The most serious problem after the nuclear disaster is that all the vegetables are contaminated by radioactivity leaking from the Fukushima power plant. We have all become careful about the selection of food we buy and consume. Of course, the government has set safety regulations for food contamination, but already, these official levels have been surpassed. If we follow the government’s guidelines, we will be contaminated by radiation. We can no longer buy food with confidence or ease. It is a great tragedy that the products of the farmers’ sincere efforts, especially in the time of crisis, cannot be sold, and cannot be (safely) bought and consumed by us. The farmers are frustrated and, as we saw, angry. Nuclear disaster is like this: suddenly the soil is contaminated, the food is inedible, and neither producers nor consumers can help it. Now, more than 100 days have passed since the accident. The government has made up its mind to allow contaminated vegetables to circulate around Japan. We heard the voices of the farmers themselves in the early stage of the disaster, but not so much now. What can they say? “Please buy my vegetable, even though they are contaminated.” Or can they lie: “My vegetables are safe—please buy them”? What can they do?

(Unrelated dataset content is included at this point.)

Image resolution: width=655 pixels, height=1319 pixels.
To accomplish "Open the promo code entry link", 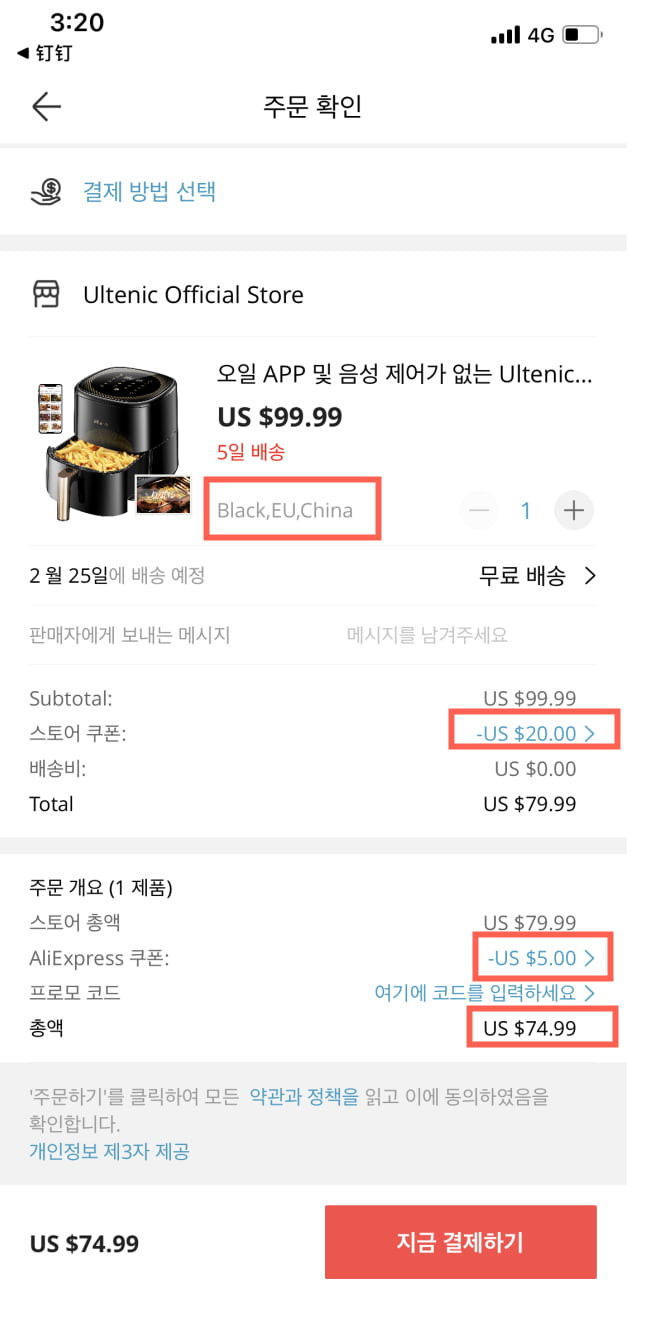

Those exposed to the worst levels of radioactivity are the laborers in the nuclear power plant, of course. But the second most exposed is the farmer himself, and his family, and his cows. The soil is highly contaminated and the farmers must work in his fields for hours and days on end just to survive, to produce. His fields and his work are toxic. And from Tokyo, it is difficult to hear their voices directly, especially now that the moos of the cows are gone. But just as in the memorialized past, these Tohoku farmers have again become the subalterns.
The hot summer will come soon and then, in autumn, the next harvest will come from their rice fields. What will we all do then?